▶ WHAT IS NEEDED: Find every line below with the string "screenshot" and pick it out.

▶ TASK INPUTS:
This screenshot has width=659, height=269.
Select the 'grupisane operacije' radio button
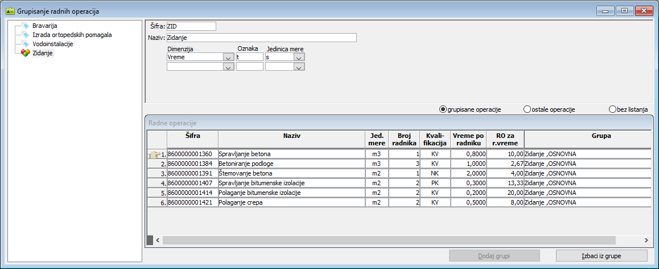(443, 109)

* * *

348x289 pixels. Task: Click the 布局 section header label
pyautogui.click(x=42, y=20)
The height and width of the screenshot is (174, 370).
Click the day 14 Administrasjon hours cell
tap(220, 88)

▶ RESULT OF THE EXERCISE:
This screenshot has width=659, height=269.
The height and width of the screenshot is (174, 370).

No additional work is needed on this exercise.